* **抜粋本文**:
政府や企業も推進する二地域居住!近年増えている二地域居住向けのサービスとは?
GLOCAL MISSION Times 編集部
2023/03/31 (金) - 19:00

都会と田舎に拠点を設け、オンとオフを切り替えながら生活する二地域居住。テレワークの普及で一挙に現実味を帯びたこの新しいライフスタイルを、政府や勤務先である企業が強力に後押ししています。民間や地方自治体でも二地域居住に向けたサービスを続々と立ち上げており、今後もっと利便性が高まれば、二地域居住はいずれ普通のライフスタイルになってしまうかもしれません。今回は二地域居住の概要から推進される理由、新しく立ち上がっている二地域居住向けのサービスなどを紹介していきます。

二地域居住とは

国土交通省は二地域居住を、以下のように定義しています。「二地域居住とは、都市住民が、本人や家族のニーズ等に応じて、多様なライフスタイルを実現するための手段の一つとして、農山漁村等の同一地域において、中期的、定期的・反復的に滞在すること等により、当該社会と一定の関係を持ちつつ、都市の住居に加えた生活拠点を持つこと」

* **提供された記録**:
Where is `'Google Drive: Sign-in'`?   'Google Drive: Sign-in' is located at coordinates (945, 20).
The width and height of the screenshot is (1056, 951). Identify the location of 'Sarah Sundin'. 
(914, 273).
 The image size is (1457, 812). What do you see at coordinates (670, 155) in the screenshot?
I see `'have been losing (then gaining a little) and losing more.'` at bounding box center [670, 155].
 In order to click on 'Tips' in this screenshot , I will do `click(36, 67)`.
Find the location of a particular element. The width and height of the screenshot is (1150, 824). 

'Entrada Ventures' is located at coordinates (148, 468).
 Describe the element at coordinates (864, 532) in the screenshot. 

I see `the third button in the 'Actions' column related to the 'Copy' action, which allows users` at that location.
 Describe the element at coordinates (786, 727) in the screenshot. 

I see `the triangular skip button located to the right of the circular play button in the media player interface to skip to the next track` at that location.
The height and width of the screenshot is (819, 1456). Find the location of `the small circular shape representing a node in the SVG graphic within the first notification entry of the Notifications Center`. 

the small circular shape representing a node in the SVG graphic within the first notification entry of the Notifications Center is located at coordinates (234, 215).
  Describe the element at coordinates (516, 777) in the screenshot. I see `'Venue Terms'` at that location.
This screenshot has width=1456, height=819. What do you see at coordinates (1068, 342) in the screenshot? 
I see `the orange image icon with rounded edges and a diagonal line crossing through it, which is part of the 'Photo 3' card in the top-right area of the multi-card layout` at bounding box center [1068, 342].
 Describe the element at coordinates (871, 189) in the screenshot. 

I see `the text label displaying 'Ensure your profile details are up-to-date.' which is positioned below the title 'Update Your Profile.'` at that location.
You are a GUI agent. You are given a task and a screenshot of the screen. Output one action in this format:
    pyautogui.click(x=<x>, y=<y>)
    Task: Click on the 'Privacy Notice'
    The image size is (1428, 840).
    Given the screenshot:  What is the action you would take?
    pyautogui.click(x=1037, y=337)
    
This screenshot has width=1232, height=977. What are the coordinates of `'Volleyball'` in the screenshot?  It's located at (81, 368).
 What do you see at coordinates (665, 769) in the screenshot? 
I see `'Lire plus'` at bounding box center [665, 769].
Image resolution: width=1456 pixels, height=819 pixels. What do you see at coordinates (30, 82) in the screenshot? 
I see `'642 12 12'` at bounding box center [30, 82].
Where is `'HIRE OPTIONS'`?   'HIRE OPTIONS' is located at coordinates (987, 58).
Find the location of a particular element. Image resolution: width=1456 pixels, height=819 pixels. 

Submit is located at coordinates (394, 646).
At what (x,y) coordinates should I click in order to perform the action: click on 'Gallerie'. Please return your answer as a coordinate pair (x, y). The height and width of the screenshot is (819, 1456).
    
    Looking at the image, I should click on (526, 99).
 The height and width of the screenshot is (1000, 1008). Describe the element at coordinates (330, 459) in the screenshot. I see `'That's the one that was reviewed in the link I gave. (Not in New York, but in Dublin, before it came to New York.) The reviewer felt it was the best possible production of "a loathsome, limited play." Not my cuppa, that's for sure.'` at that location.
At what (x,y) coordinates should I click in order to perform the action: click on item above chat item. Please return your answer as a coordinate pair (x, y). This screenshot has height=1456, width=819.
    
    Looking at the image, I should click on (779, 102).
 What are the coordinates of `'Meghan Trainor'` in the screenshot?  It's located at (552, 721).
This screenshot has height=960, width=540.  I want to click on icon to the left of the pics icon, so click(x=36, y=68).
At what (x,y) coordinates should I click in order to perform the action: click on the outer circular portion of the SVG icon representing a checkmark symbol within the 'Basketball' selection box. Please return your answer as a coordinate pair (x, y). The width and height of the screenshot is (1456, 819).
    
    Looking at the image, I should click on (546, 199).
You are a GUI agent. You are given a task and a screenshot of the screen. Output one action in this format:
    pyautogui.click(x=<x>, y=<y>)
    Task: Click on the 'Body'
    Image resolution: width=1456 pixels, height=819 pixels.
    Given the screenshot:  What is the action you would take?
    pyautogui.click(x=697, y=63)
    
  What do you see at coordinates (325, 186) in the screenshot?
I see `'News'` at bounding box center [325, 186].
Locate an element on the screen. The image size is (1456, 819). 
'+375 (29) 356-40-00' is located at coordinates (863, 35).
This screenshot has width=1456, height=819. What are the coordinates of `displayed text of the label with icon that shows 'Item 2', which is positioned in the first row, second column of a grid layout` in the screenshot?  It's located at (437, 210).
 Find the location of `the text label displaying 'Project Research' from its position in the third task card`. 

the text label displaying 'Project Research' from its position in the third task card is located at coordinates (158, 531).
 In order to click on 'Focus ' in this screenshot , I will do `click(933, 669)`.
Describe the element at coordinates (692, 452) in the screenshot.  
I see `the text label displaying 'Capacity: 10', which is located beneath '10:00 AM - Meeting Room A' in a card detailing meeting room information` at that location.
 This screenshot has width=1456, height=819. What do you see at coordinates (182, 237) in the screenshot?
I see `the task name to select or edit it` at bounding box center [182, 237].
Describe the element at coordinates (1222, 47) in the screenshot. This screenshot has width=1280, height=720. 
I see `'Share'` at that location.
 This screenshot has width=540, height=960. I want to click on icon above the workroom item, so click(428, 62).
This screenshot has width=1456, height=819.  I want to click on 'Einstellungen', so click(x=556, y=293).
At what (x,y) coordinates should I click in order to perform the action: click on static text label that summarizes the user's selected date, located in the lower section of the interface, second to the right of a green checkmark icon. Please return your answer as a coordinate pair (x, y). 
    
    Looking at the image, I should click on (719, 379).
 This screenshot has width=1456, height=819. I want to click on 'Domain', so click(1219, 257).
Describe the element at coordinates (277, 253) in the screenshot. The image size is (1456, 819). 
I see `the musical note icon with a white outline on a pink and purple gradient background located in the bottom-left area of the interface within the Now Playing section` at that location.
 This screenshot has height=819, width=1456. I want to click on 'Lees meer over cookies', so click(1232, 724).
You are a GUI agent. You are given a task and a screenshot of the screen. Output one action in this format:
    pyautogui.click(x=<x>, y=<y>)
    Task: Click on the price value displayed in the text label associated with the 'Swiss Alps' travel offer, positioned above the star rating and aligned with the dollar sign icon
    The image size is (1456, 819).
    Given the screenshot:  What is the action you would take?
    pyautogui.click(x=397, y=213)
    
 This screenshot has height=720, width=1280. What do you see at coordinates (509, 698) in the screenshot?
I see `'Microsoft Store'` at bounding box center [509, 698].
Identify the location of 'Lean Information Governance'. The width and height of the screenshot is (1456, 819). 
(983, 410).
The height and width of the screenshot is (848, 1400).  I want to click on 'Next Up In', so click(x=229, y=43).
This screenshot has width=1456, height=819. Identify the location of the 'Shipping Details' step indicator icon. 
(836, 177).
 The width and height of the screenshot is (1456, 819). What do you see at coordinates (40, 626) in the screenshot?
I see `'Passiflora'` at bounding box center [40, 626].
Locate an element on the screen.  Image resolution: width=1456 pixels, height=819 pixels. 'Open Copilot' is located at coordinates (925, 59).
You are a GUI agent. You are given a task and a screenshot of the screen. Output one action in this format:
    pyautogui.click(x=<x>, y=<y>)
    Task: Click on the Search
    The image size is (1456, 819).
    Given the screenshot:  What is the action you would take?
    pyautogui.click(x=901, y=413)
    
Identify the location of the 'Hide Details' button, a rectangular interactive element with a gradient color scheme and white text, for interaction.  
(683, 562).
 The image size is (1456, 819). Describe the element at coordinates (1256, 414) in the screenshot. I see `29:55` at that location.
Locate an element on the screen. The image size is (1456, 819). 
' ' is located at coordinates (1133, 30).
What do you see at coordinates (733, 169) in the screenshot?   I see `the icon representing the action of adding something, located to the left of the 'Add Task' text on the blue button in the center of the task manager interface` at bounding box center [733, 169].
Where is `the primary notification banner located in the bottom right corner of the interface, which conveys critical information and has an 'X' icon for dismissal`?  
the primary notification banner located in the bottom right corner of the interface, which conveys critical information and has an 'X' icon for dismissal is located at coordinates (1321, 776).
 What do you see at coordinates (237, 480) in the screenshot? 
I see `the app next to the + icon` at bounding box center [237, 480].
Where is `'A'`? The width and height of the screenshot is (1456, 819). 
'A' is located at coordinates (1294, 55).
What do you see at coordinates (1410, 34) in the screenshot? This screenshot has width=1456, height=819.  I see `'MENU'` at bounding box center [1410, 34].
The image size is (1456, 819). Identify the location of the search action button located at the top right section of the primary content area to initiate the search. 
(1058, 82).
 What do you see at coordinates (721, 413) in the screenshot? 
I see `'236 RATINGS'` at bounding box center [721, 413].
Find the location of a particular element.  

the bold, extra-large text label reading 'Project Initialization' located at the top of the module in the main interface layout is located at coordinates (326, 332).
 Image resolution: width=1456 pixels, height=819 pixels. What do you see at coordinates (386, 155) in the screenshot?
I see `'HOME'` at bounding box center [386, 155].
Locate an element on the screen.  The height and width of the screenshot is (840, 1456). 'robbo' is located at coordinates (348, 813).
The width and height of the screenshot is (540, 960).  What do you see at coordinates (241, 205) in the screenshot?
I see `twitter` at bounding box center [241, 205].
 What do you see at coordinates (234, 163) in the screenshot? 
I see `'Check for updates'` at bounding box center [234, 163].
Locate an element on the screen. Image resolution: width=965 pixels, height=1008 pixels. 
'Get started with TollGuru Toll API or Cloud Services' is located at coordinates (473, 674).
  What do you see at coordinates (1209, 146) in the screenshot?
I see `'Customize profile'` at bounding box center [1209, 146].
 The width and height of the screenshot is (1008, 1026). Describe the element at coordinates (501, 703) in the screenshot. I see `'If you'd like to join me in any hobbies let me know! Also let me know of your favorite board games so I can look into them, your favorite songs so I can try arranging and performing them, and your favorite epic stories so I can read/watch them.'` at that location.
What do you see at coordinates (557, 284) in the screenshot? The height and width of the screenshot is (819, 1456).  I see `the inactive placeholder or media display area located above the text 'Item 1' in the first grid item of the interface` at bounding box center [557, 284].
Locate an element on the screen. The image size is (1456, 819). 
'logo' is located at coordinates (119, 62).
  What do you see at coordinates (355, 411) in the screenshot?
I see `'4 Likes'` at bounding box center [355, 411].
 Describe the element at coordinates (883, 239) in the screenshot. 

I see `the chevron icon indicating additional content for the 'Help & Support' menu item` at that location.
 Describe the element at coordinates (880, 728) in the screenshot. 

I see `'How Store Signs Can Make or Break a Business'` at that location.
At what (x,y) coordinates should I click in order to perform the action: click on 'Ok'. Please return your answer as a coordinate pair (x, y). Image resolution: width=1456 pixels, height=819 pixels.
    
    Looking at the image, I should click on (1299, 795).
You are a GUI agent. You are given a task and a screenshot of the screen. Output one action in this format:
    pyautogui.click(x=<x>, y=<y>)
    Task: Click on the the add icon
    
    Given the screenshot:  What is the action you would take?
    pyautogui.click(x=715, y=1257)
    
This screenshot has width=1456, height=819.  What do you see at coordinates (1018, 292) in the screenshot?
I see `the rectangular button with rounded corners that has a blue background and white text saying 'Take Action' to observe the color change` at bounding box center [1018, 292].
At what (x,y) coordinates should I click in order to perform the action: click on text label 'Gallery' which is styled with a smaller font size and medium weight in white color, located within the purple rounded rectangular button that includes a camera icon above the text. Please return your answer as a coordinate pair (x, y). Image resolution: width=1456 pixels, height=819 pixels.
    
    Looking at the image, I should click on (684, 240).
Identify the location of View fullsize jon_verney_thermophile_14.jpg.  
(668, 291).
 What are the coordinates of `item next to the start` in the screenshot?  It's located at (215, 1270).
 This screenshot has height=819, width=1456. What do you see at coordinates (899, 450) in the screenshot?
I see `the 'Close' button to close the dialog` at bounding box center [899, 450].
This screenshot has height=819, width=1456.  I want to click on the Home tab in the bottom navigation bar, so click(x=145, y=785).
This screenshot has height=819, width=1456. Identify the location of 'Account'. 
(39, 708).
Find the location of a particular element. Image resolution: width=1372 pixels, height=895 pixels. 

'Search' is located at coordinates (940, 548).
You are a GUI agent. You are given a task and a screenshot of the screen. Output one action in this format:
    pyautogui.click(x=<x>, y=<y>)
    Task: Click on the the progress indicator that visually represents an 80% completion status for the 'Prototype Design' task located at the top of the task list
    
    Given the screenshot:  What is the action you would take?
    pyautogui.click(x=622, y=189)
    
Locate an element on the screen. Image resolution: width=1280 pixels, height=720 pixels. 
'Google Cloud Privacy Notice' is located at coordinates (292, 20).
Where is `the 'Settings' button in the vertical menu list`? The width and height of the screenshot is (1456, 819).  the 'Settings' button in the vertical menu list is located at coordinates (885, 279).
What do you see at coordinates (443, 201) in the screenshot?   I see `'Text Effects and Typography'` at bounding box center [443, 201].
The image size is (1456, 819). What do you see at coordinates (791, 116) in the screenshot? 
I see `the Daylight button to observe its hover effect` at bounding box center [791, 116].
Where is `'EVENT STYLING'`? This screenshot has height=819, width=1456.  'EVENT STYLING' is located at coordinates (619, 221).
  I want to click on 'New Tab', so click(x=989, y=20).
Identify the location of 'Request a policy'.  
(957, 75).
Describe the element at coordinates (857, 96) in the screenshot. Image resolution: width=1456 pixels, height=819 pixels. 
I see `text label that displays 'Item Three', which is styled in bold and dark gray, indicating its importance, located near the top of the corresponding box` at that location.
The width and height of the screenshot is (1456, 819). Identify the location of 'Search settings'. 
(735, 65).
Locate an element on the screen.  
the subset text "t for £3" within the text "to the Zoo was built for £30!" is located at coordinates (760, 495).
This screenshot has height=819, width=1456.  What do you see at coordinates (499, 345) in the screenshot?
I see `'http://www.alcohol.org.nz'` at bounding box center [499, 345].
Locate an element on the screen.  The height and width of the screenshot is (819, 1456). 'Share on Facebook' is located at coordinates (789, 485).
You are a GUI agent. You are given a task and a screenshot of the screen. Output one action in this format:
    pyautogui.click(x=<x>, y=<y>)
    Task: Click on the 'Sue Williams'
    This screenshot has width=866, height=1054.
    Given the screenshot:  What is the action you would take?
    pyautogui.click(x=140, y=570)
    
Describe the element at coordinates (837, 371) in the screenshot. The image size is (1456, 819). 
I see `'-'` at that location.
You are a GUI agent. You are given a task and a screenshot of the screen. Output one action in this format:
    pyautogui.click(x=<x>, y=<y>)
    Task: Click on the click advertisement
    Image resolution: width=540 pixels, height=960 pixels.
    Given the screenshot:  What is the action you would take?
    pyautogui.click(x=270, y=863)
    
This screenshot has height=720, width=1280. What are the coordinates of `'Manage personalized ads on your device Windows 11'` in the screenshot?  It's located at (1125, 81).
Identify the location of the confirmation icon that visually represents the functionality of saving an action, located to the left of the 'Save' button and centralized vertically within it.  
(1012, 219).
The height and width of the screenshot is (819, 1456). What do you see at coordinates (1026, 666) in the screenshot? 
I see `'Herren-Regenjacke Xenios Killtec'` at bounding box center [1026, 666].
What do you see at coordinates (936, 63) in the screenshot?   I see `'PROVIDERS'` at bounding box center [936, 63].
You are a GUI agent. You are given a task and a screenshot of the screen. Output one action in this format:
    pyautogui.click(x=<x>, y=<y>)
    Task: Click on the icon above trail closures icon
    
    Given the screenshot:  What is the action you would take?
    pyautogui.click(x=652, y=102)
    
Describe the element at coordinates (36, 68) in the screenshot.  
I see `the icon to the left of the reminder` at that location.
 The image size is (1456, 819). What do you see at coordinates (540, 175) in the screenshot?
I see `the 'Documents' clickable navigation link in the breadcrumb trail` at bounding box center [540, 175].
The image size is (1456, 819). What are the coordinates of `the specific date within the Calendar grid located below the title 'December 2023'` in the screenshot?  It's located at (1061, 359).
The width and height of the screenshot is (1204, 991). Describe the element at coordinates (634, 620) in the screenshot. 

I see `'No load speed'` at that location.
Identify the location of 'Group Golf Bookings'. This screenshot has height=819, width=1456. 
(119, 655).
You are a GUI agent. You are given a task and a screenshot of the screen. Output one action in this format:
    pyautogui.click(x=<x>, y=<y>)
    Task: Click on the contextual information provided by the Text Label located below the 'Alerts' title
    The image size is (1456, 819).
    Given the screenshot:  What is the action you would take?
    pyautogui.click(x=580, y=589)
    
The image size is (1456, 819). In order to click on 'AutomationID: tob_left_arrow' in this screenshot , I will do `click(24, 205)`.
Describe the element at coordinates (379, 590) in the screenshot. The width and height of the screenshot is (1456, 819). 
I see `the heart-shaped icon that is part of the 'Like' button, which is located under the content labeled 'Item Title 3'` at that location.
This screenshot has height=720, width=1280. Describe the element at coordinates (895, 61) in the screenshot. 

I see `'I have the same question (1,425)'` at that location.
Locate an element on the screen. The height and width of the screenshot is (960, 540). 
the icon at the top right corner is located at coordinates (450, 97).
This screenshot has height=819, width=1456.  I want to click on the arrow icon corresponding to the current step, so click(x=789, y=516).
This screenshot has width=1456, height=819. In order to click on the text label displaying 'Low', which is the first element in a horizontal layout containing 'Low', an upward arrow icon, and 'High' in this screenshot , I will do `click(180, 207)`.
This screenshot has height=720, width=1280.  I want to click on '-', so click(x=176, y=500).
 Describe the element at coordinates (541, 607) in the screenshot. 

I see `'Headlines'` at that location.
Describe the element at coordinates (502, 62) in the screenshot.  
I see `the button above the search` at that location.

* **作業内容**:
A - 二地域居住の記事から、「GLOCAL MISSION Times」から「に加えた生活拠点を持つこと」」までの部分を、「に加えた生活拠点を持つこと」」も含めて正確に書き写してください。
B - 記録のうち、「The width and height of the screenshot is (540, 960).」を含む行から「Looking at the image, I should click on (1299, 795).」を含む行までを、両端の行も含めて一字一句違えずに再現してください。

* **期待される結果**:
A -
GLOCAL MISSION Times 編集部
2023/03/31 (金) - 19:00

都会と田舎に拠点を設け、オンとオフを切り替えながら生活する二地域居住。テレワークの普及で一挙に現実味を帯びたこの新しいライフスタイルを、政府や勤務先である企業が強力に後押ししています。民間や地方自治体でも二地域居住に向けたサービスを続々と立ち上げており、今後もっと利便性が高まれば、二地域居住はいずれ普通のライフスタイルになってしまうかもしれません。今回は二地域居住の概要から推進される理由、新しく立ち上がっている二地域居住向けのサービスなどを紹介していきます。

二地域居住とは

国土交通省は二地域居住を、以下のように定義しています。「二地域居住とは、都市住民が、本人や家族のニーズ等に応じて、多様なライフスタイルを実現するための手段の一つとして、農山漁村等の同一地域において、中期的、定期的・反復的に滞在すること等により、当該社会と一定の関係を持ちつつ、都市の住居に加えた生活拠点を持つこと」

B -
The width and height of the screenshot is (540, 960).  What do you see at coordinates (241, 205) in the screenshot?
I see `twitter` at bounding box center [241, 205].
 What do you see at coordinates (234, 163) in the screenshot? 
I see `'Check for updates'` at bounding box center [234, 163].
Locate an element on the screen. Image resolution: width=965 pixels, height=1008 pixels. 
'Get started with TollGuru Toll API or Cloud Services' is located at coordinates (473, 674).
  What do you see at coordinates (1209, 146) in the screenshot?
I see `'Customize profile'` at bounding box center [1209, 146].
 The width and height of the screenshot is (1008, 1026). Describe the element at coordinates (501, 703) in the screenshot. I see `'If you'd like to join me in any hobbies let me know! Also let me know of your favorite board games so I can look into them, your favorite songs so I can try arranging and performing them, and your favorite epic stories so I can read/watch them.'` at that location.
What do you see at coordinates (557, 284) in the screenshot? The height and width of the screenshot is (819, 1456).  I see `the inactive placeholder or media display area located above the text 'Item 1' in the first grid item of the interface` at bounding box center [557, 284].
Locate an element on the screen. The image size is (1456, 819). 
'logo' is located at coordinates (119, 62).
  What do you see at coordinates (355, 411) in the screenshot?
I see `'4 Likes'` at bounding box center [355, 411].
 Describe the element at coordinates (883, 239) in the screenshot. 

I see `the chevron icon indicating additional content for the 'Help & Support' menu item` at that location.
 Describe the element at coordinates (880, 728) in the screenshot. 

I see `'How Store Signs Can Make or Break a Business'` at that location.
At what (x,y) coordinates should I click in order to perform the action: click on 'Ok'. Please return your answer as a coordinate pair (x, y). Image resolution: width=1456 pixels, height=819 pixels.
    
    Looking at the image, I should click on (1299, 795).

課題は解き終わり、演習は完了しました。